Passage provided
Scientific classification
- Kingdom: Animalia
- Phylum: Chordata
- Class: Actinopterygii
- Order: Cypriniformes
- Family: Catostomidae
- Genus: Catostomus
- Species: C. latipinnis
- Binomial name: Catostomus latipinnis S. F. Baird & Girard, 1853

= Catostomus latipinnis =

- Authority: S. F. Baird & Girard, 1853
- Conservation status: LC

Species of fish

Catostomus latipinnis (flannelmouth sucker) is a North American fish identified by its enlarged lower lips. It belongs to the genus Catostomus, commonly known as suckers. Historically, the flannelmouth sucker ranged in the Colorado River Basin, including parts of Wyoming, Utah, Colorado, New Mexico, Nevada, California, and Arizona; however, this species has been entirely extirpated from the Gila River Basin in Arizona.

== Description ==
The flannelmouth sucker's body is long, starting with a thick anterior that moves down to a thin posterior; respectively, this causes the head to be relatively short and thick. The lower lips are noticeably bulky, with thick and fleshy lobes. In addition, the flannelmouth sucker has large fins, but relatively small scales. Flannelmouth suckers are classified as benthic fish, spending most of their time near the river floor where they forage for food. Young fish are usually silvery-colored all over, but adults have a typical light gray or tan coloration (often with a lighter underside). Strangely, no bright colors have been found in populations of this species in Arizona, but are found in those from the Colorado basin. Adult fish can also grow to a length of 26 inches and weigh about 8 pounds. It is one of the largest of all suckers.

==Range==
The flannelmouth sucker can be found in parts of Wyoming, Utah, Colorado, New Mexico, Nevada, California, and Arizona. In Arizona, this species is found in the Colorado River and its larger tributaries. In the mid 1970s, the Arizona Game and Fish Department introduced the fish below the Davis Dam, and the population still persists today. It is extinct in California although strays from the reintroduced Nevada population are occasionally caught in the Californian Colorado River.

==Habitat==
While flannelmouth suckers are restricted to larger rivers, its larvae tend to live in shallow areas. Larvae also like deeper water when they are not feeding. In addition, adult suckers prefer great amounts of cover and shade during the daytime.

Material provided
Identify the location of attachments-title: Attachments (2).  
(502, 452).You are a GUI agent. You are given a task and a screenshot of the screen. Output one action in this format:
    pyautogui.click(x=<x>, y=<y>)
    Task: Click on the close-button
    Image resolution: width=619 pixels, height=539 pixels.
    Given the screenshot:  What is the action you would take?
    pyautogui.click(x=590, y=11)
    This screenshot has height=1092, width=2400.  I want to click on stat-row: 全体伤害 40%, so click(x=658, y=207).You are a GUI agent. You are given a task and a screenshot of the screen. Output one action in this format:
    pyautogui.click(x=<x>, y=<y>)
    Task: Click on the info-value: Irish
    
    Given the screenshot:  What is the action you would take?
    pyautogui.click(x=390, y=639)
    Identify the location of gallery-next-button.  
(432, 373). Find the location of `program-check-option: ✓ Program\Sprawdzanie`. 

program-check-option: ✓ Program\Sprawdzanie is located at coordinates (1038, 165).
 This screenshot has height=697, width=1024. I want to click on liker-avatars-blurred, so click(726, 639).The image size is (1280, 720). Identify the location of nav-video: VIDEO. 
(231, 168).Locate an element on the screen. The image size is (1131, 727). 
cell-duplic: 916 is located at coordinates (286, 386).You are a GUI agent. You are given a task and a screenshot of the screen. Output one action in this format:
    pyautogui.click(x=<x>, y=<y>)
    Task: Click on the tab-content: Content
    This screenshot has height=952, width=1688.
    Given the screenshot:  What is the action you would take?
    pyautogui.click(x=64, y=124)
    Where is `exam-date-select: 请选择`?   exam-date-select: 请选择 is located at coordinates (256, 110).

Parts of the exercise
#1 Set down the part of the flannelmouth sucker passage word for word, beginning at the words "Species of fish" and stopping after the words "Basin in Arizona.".
#2 According to the flannelmouth sucker passage, why is the fish's head relatively short and thick? Answer in one to three sentences.

Outputs by task
#1
Species of fish

Catostomus latipinnis (flannelmouth sucker) is a North American fish identified by its enlarged lower lips. It belongs to the genus Catostomus, commonly known as suckers. Historically, the flannelmouth sucker ranged in the Colorado River Basin, including parts of Wyoming, Utah, Colorado, New Mexico, Nevada, California, and Arizona; however, this species has been entirely extirpated from the Gila River Basin in Arizona.

#2 The fish's body is long, with a thick front end that narrows to a thin rear end. This body shape causes the head to be relatively short and thick.